## The problem
Please copy out all of the records below word for word, leaving every line unchanged.

## Items
— begin —
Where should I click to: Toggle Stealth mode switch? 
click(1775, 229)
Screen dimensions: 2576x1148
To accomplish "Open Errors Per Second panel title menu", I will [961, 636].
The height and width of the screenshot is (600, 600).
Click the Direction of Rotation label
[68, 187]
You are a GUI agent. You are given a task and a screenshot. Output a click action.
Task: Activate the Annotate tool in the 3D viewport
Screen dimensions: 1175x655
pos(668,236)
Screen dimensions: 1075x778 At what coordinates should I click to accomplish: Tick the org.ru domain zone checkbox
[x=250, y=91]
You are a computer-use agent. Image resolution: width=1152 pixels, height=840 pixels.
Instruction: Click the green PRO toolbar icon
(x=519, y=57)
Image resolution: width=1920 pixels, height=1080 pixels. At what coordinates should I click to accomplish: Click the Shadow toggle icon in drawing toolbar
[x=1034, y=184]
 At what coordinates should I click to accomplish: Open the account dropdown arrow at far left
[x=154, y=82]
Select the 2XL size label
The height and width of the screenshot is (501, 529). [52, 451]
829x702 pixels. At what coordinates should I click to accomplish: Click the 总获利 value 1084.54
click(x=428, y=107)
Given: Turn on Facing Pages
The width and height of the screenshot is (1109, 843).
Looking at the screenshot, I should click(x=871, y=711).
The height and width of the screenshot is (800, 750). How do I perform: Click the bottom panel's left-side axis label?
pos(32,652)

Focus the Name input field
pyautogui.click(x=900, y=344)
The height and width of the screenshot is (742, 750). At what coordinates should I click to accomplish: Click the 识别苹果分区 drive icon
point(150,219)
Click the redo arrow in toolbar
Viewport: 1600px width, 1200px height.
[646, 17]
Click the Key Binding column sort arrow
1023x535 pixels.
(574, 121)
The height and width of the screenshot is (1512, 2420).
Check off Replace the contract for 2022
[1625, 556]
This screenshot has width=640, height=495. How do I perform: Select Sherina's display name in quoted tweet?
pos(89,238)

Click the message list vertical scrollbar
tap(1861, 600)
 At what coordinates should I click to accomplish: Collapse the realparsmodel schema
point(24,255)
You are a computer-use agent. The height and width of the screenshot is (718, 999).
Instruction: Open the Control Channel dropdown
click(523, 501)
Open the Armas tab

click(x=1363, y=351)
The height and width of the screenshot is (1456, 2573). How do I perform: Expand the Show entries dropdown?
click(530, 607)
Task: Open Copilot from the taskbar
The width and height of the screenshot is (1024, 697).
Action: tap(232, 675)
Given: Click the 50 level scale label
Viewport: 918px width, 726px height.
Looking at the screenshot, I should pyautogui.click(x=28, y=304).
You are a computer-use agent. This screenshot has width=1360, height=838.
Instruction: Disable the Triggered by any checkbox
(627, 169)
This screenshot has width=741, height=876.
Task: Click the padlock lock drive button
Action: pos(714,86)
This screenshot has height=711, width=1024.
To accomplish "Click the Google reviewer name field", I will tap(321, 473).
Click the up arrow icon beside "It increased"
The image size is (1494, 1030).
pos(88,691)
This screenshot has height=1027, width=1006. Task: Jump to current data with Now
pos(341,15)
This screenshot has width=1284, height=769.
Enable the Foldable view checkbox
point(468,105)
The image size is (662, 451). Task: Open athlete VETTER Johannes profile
— end —
## Answer to the task
Where should I click to: Toggle Stealth mode switch? 
click(1775, 229)
Screen dimensions: 2576x1148
To accomplish "Open Errors Per Second panel title menu", I will [961, 636].
The height and width of the screenshot is (600, 600).
Click the Direction of Rotation label
[68, 187]
You are a GUI agent. You are given a task and a screenshot. Output a click action.
Task: Activate the Annotate tool in the 3D viewport
Screen dimensions: 1175x655
pos(668,236)
Screen dimensions: 1075x778 At what coordinates should I click to accomplish: Tick the org.ru domain zone checkbox
[x=250, y=91]
You are a computer-use agent. Image resolution: width=1152 pixels, height=840 pixels.
Instruction: Click the green PRO toolbar icon
(x=519, y=57)
Image resolution: width=1920 pixels, height=1080 pixels. At what coordinates should I click to accomplish: Click the Shadow toggle icon in drawing toolbar
[x=1034, y=184]
 At what coordinates should I click to accomplish: Open the account dropdown arrow at far left
[x=154, y=82]
Select the 2XL size label
The height and width of the screenshot is (501, 529). [52, 451]
829x702 pixels. At what coordinates should I click to accomplish: Click the 总获利 value 1084.54
click(x=428, y=107)
Given: Turn on Facing Pages
The width and height of the screenshot is (1109, 843).
Looking at the screenshot, I should click(x=871, y=711).
The height and width of the screenshot is (800, 750). How do I perform: Click the bottom panel's left-side axis label?
pos(32,652)

Focus the Name input field
pyautogui.click(x=900, y=344)
The height and width of the screenshot is (742, 750). At what coordinates should I click to accomplish: Click the 识别苹果分区 drive icon
point(150,219)
Click the redo arrow in toolbar
Viewport: 1600px width, 1200px height.
[646, 17]
Click the Key Binding column sort arrow
1023x535 pixels.
(574, 121)
The height and width of the screenshot is (1512, 2420).
Check off Replace the contract for 2022
[1625, 556]
This screenshot has width=640, height=495. How do I perform: Select Sherina's display name in quoted tweet?
pos(89,238)

Click the message list vertical scrollbar
tap(1861, 600)
 At what coordinates should I click to accomplish: Collapse the realparsmodel schema
point(24,255)
You are a computer-use agent. The height and width of the screenshot is (718, 999).
Instruction: Open the Control Channel dropdown
click(523, 501)
Open the Armas tab

click(x=1363, y=351)
The height and width of the screenshot is (1456, 2573). How do I perform: Expand the Show entries dropdown?
click(530, 607)
Task: Open Copilot from the taskbar
The width and height of the screenshot is (1024, 697).
Action: tap(232, 675)
Given: Click the 50 level scale label
Viewport: 918px width, 726px height.
Looking at the screenshot, I should pyautogui.click(x=28, y=304).
You are a computer-use agent. This screenshot has width=1360, height=838.
Instruction: Disable the Triggered by any checkbox
(627, 169)
This screenshot has width=741, height=876.
Task: Click the padlock lock drive button
Action: pos(714,86)
This screenshot has height=711, width=1024.
To accomplish "Click the Google reviewer name field", I will tap(321, 473).
Click the up arrow icon beside "It increased"
The image size is (1494, 1030).
pos(88,691)
This screenshot has height=1027, width=1006. Task: Jump to current data with Now
pos(341,15)
This screenshot has width=1284, height=769.
Enable the Foldable view checkbox
point(468,105)
The image size is (662, 451). Task: Open athlete VETTER Johannes profile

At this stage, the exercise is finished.